US Treasury secretary Janet Yellen told lawmakers Tuesday that she had concerns about the exposure of some banks to commercial real estate.
“I believe it’s manageable, although there may be some institutions that are quite stressed by this problem,” she said.
Shares of PBB, the second German bank to warn of mounting losses on commercial real estate in two weeks, slid nearly 6% in Frankfurt. The stock has slumped 25% so far this year.
Germany’s biggest lender Deutsche Bank said last week that it had allocated €123 million ($133 million) during the fourth quarter of last year to absorb potential defaults on its US commercial real estate loans.
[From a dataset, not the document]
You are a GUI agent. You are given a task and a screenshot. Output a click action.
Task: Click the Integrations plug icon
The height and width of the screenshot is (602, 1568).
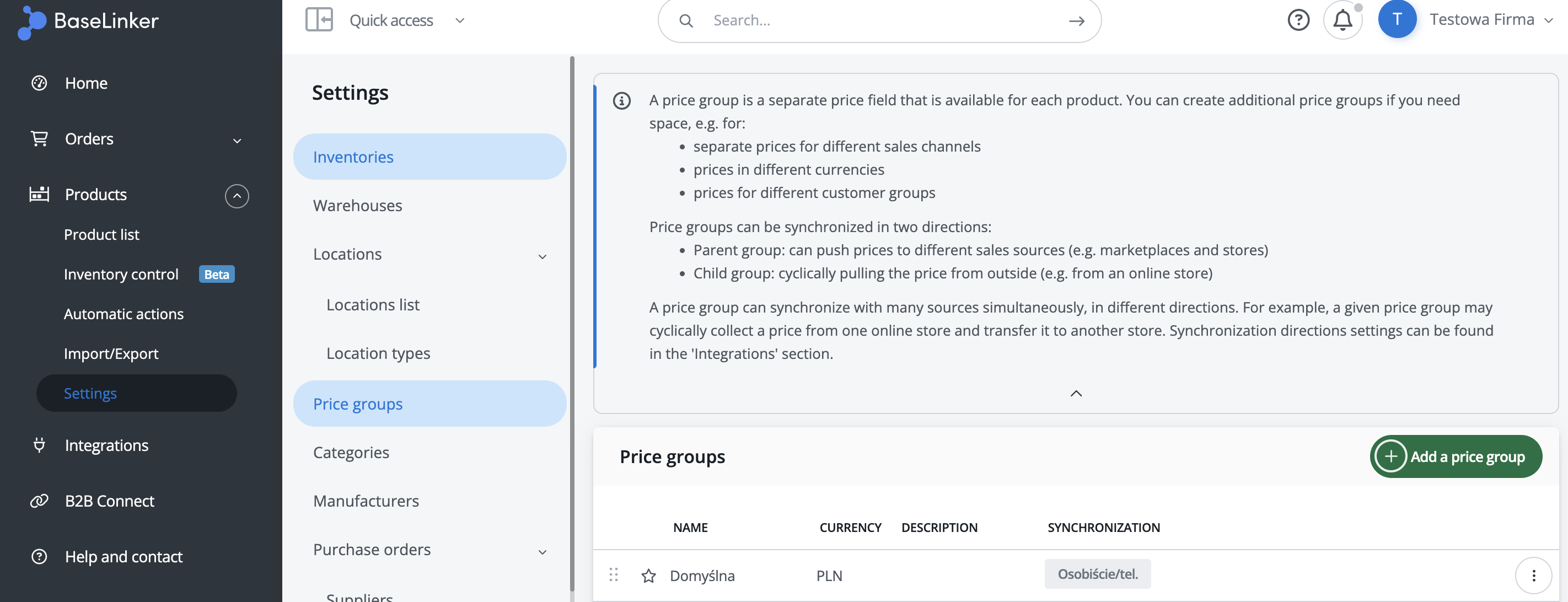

That’s more than quadruple the amount it set aside during the same three-month period in 2022.
Banks as far apart as New York, Tokyo and Zurich have reported mounting losses on lending to the troubled commercial property sector in recent days. The renewed turmoil comes almost a year on from a banking crisis that led to the collapse of three US regional lenders and the emergency rescue of Credit Suisse.
On Wednesday, New York Community Bancorp attempted to reassure investors that it has enough cash to stay afloat after the stock shed about 60% of its value over the past eight days and ratings agency Moody’s downgraded the bank’s credit grade to junk.
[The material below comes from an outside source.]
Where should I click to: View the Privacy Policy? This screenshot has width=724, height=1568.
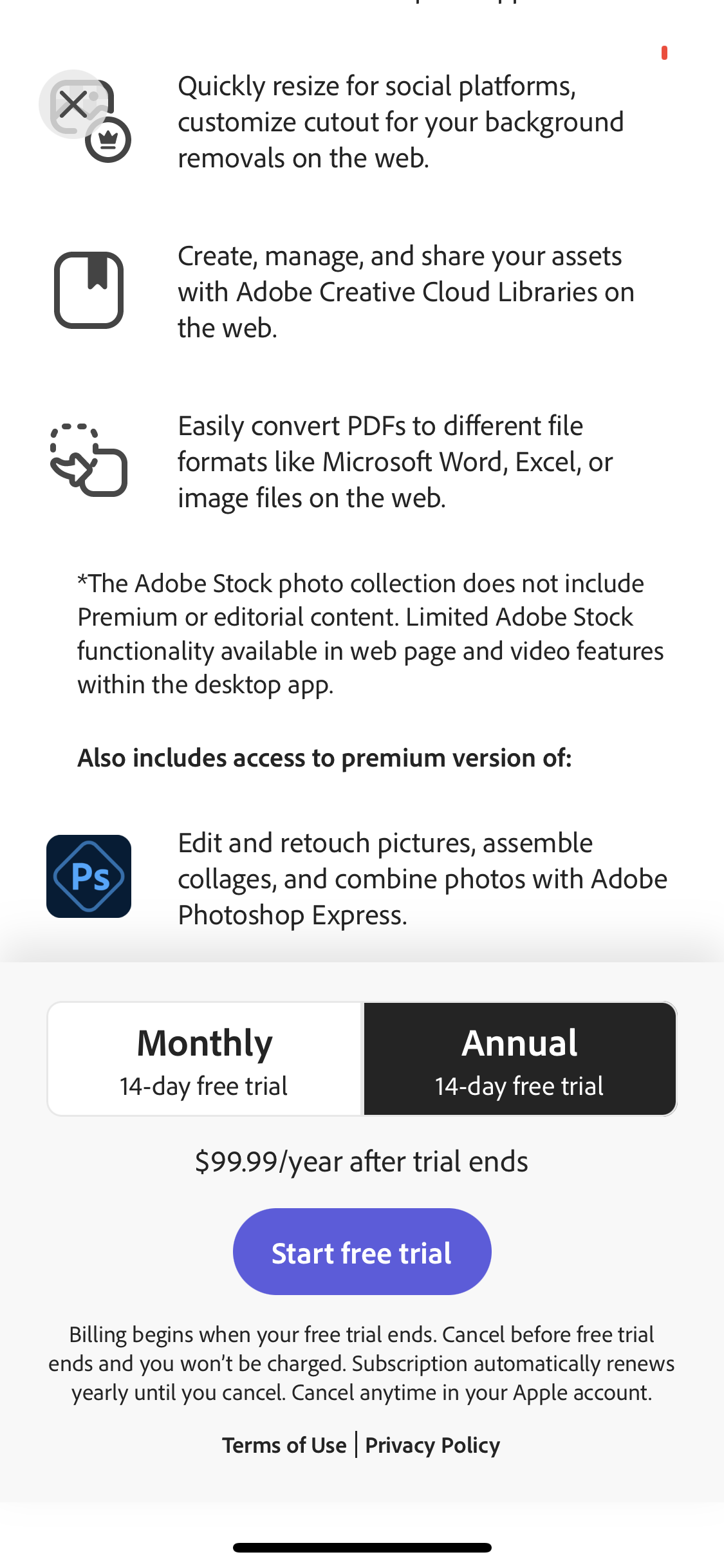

Last week, the troubled US regional lender reported a surprise $252 million loss for the fourth quarter, a big chunk of which was tied to loans for office buildings. It also set aside $552 million in the quarter to absorb potential losses on loans, up sharply from $62 million in the previous quarter.
Also last week, Japan’s Aozora Bank said bad loans tied to US offices were partly to blame for its projected annual loss of 28 billion yen ($190 million) last year. And Swiss private bank and wealth manager Julius Baer said profit slumped 55% in 2023 because it lost 586 million Swiss francs ($680 million) on loans made to a single “European conglomerate,” reportedly the failed Austrian developer Signa Group.